A devastação do furacão Georges na República Dominicana deixa um balanço oficial de 172 mortos, 715 desaparecidos, e 295.186 desabrigados, segundo o último informe divulgado ontem pelo ministério da saúde pública
Estragos na Flórida A Guarda Nacional norte-americana e as equipes de resgate procediam ontem à tarefa de avaliação dos estragos causados pela passagem do furacão Georges, sexta-feira pelas restingas rochosas da Flórida, sem deixar mortos ou feridos, informaram as autoridades.
‘‘Mas são muitos os danos materiais’’, afirmou Cindy Peryam, porta-voz da Agência de Emergências do condado de Monroe.
O presidente Bill Clinton declarou estado de emergência na Flórida para poder conceder ajuda federal à população.
Peryam anunciou que não havia informações de vítimas, apesar de metade dos 80.000 habitantes do lugar ter se negado a obedecer à ordem de evacuação obrigatória.

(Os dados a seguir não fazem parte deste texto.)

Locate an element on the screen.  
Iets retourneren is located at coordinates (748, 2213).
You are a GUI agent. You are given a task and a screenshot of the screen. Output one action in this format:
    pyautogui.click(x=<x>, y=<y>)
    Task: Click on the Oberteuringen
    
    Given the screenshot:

O furacão, que tirou a vida de 260 pessoas em sua passagem pelo Caribe, se encontrava às 6 horas de ontem na altura do Golfo do México, 740 km a sudeste de Nova Orleans, dirigindo-se para o noroeste a 14 km/h e com ventos de 169 km/h.
Foi feito um alerta de furacão na costa noroeste da Flórida, da cidade de St. Marks até o oeste e Morgan City (Louisiana).
As ilhas, poucos metros acima do nível do mar, ficaram sem luz, água e telefone. A maioria dos danos foi registrado da localidade de Maratón até o Cayo Hueso, e a Agência de Emergências do condado Monroe pensava em mobilizar 30 equipes para trabalharem junto a 700 efetivos da Guarda Nacional.